My father was valedictorian of his High School Class in Seattle, Washington. However, he never told me this even though we were very close as I grew up. I found out this fact 23 years after my father passed away in 1985 when I was 37. He told my cousin, I believe, because my cousin was valedictorian of his NYU Law school class and he went on to becoming one of the best lawyers in the United States in his specialty.

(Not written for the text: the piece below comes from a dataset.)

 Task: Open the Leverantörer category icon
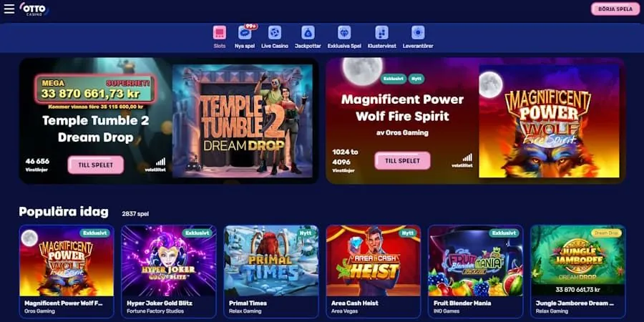[418, 32]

At first I felt sort of hurt that he told my cousin this and not me. But then I realized that at age 10 I contracted childhood epilepsy. And even though I was an A student up until I was 12 I wasn't able to continue this through junior high because of epilepsy. I realize now that he didn't tell me about this because he didn't want to either make me feel bad or because he knew I might try to compete and knew the stress might kill me. If someone had epilepsy then stress could kill because the excess electricity in the brain might cause a stroke or worse. He forbade me to ever take any medication for it then because there was only phenobarbital at the time and he knew this to be a really awful drug with bad side affects. So I was left with nothing but mind over matter to survive this disease of too much electricity in my brain alone with nothing but mind over matter. Though I was always as intelligent as my father and my cousin I could not maintain the mental stress necessary to be as successful in college as my cousin. I found myself turning my intelligence toward becoming a seeker after ultimate truth in all things in all ways. The western world especially doesn't give kudos for people like this as a general rule. So in most ways I have found this to be a relatively thankless task I had set for myself.

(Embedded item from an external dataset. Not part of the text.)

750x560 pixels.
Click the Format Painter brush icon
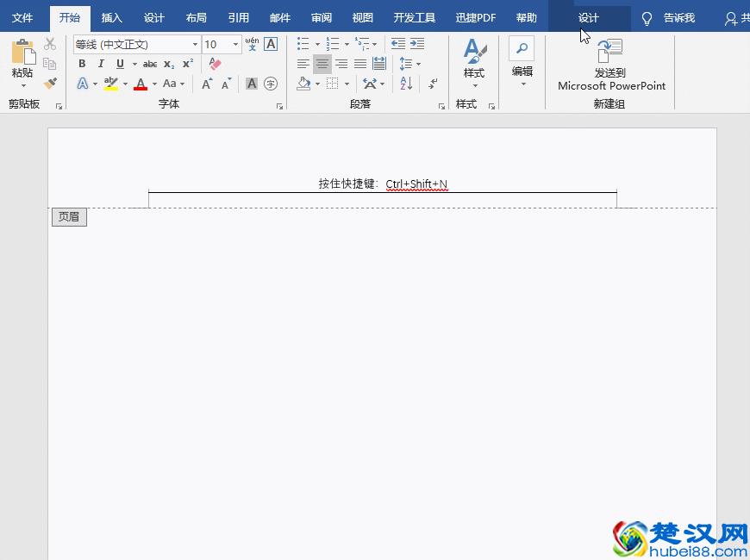click(x=50, y=83)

However, since I had faced death so many times in my life, first with whooping cough as a 2 year old that I almost died from. And then heatstroke at age 10 with a headache for several days. And then childhood epilepsy for 5 years I found myself to be much kinder and much more serious than most children or young adults. Even my best friend in Junior High and High School had had polio until he was 5 and was very serious like me. He had the record for the rope climb in Junior high that wasn't ever broken for 25 years.(He didn't use his legs at all just his arms so no one could beat what he did).

My first major in College was Computer Dad Processing or (computer business accounting). I studied computer operations and computer programming and learned COBOL and FORTRAN. In the late 1970s I also taught myself BASIC so I could program my 1978 4k TRS-80, my first computer in 1978. Back then you had to program whatever computer you bought to make it do anything. 9 years later I bought a 286 AT clone. My oldest kids all used both computers and learned to play games on both starting in 1980.

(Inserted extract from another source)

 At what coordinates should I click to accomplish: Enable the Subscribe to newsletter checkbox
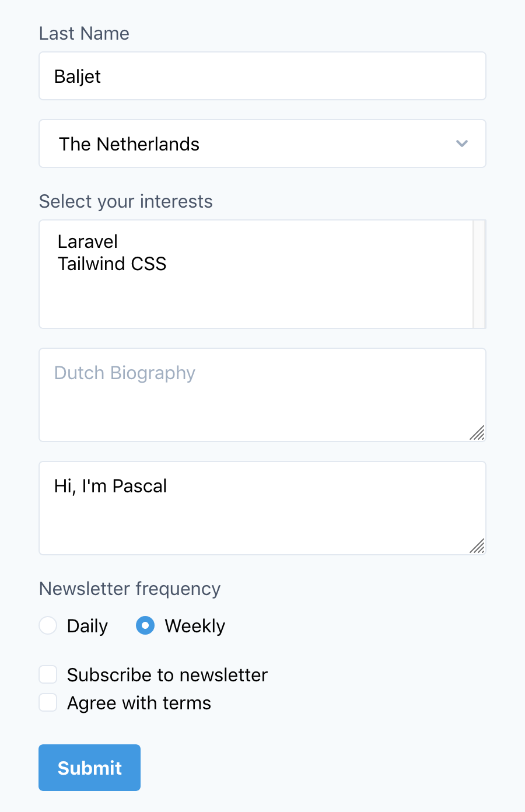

My son, born 1974, became a computer whiz by age 15 and by accident crashed a 386 at his friends house. So he stayed up all night reconfiguring it so it would work again. Everyone realized at this point he was a computer prodigy because even computer professionals realized they could not have done what he somehow did. When he did an IQ test he was found to have an IQ of 150.

Recently, a computer tech looked at one of the computers my son built for me from scratch. He said that it would be impossible to buy what he built anywhere on earth and that the graphics level was about 10 times what the best computers mass produced had on board and the same for the sound. He said I should keep it a few more years because I couldn't replace it commercially anywhere.

Though my son still loves building and tinkering with computers he said to me a few years ago. "Dad I'm tired of fixing and building computers. I want to fix people instead. (Many friends and relatives had died and he wanted to do something to heal the vacuum they left in all of us). So he and his wife are going to be RNs soon. Though he is intelligent enough to become a doctor he is in his middle thirties now and it might be problematic to do that now. However, we shall see. His aunt is a neurosurgeon.